Legal Technology News - E-Discovery and Compliance Blog

« The Good and Bad News About E-Mail | Main | The Three Most Dangerous Buttons »

November 10, 2007

Zeno, Draco, Mozart and Solomon, L.L.P.

110_f_469470_awsk3d9jgh0ifgzvjwtude Do hard cases make bad law?  Or do hard cases just so piss off judges that angry jurists make bad law?  Case in point is John B. v. Goetz, 2007 WL 3012808 (M.D. Tenn.Oct. 10, 2007).   At 187 pages, the Court’s ponderous memorandum opinion was brutal to wade through, but when I saw the accompanying order requiring production of “all metadata as well as all deleted information on any computer of any of the Defendants' designated key custodians,” (emphasis added) I was determined to find what led to such an untenable directive.

Folks, if you’re wondering what’s wrong with an order directing a party produce all metadata and all deleted information, we need to talk.  I mean, we need to talk for a while.

In a nutshell, there are all sorts of different fields of metadata associated with all sorts of different files. Some metadata is familiar and easily captured and interpreted. A file’s name, last modified date, location and size are common examples.
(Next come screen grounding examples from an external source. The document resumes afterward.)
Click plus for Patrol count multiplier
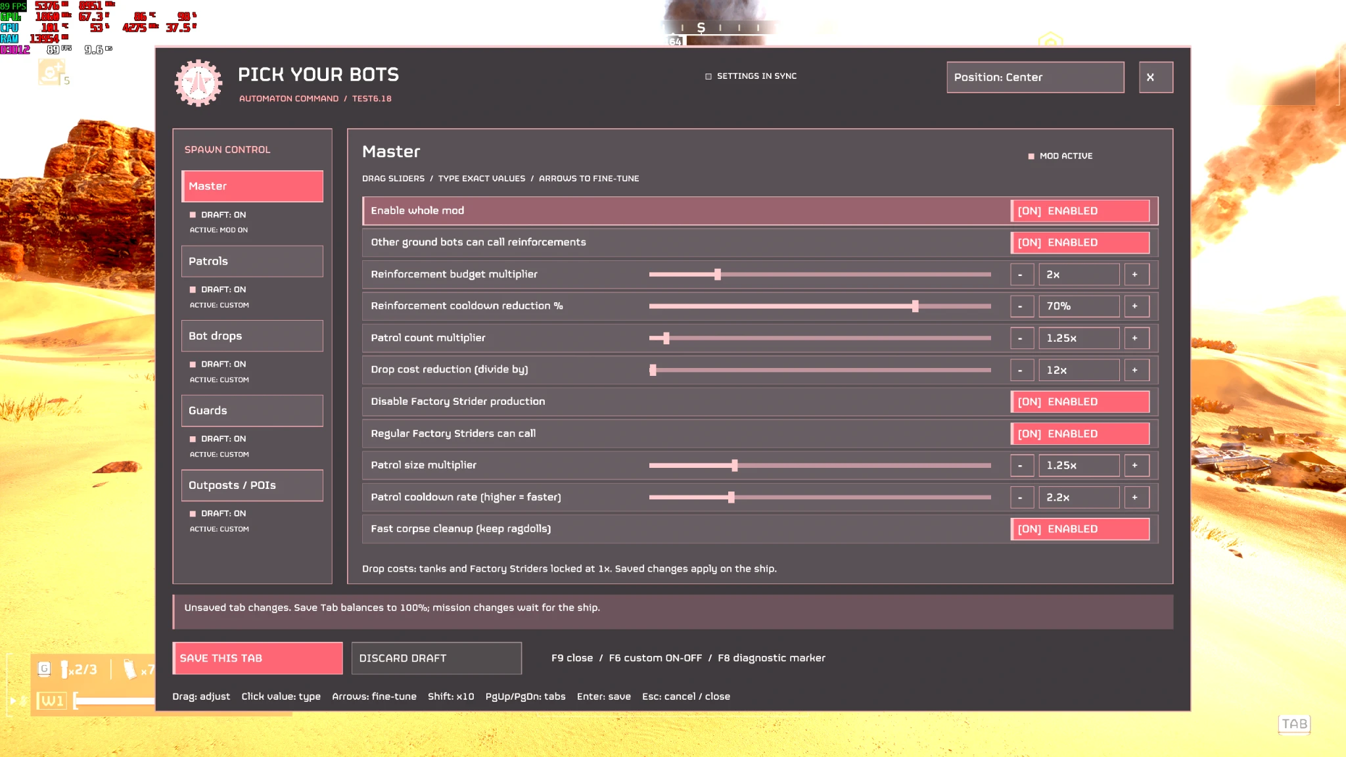This screenshot has height=757, width=1346. (x=1136, y=338)
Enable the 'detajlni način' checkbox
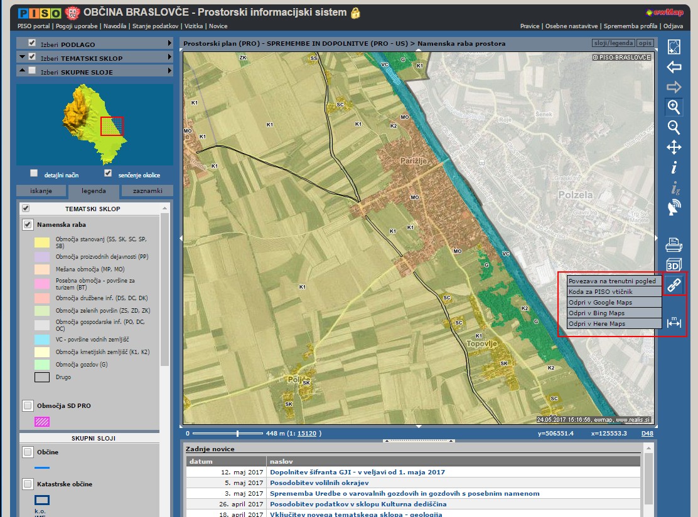 point(35,174)
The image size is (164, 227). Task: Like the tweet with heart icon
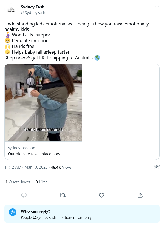point(101,195)
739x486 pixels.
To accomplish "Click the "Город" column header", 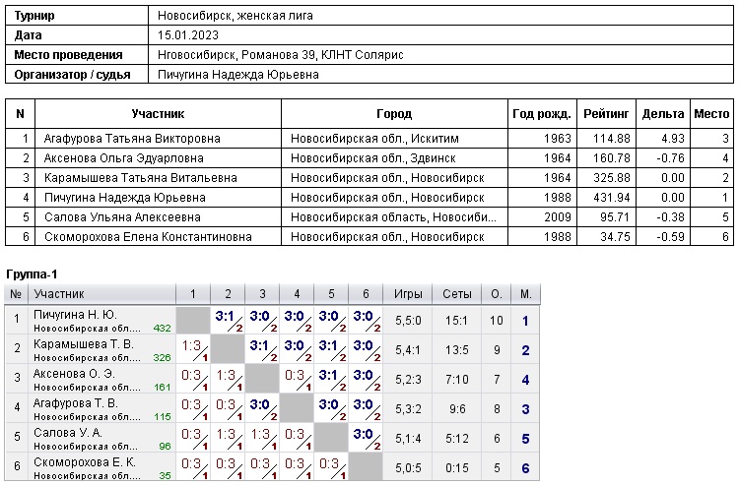I will 394,114.
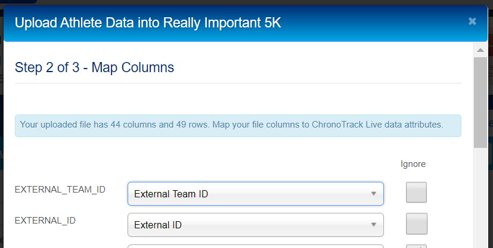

But plenty of metadata is much harder to grab and present.  Consider a binary flag in the master file table--that's just a one or zero--or an embedded UTC date and time value stored as a hexadecimal value representing the number of 100 nanosecond intervals since January 1, 1601?  Or how about the way an e-mail program represents whether a message has or has not been read or flagged for follow up?

Worse than the vagary of “all metadata” is the absurdity of demanding “all deleted information.” If you want someone to fish a few files out of the Recycle Bin, fine. But when you delve into computer forensics, recovering “all” deleted information is a monumental—and frustrating—task.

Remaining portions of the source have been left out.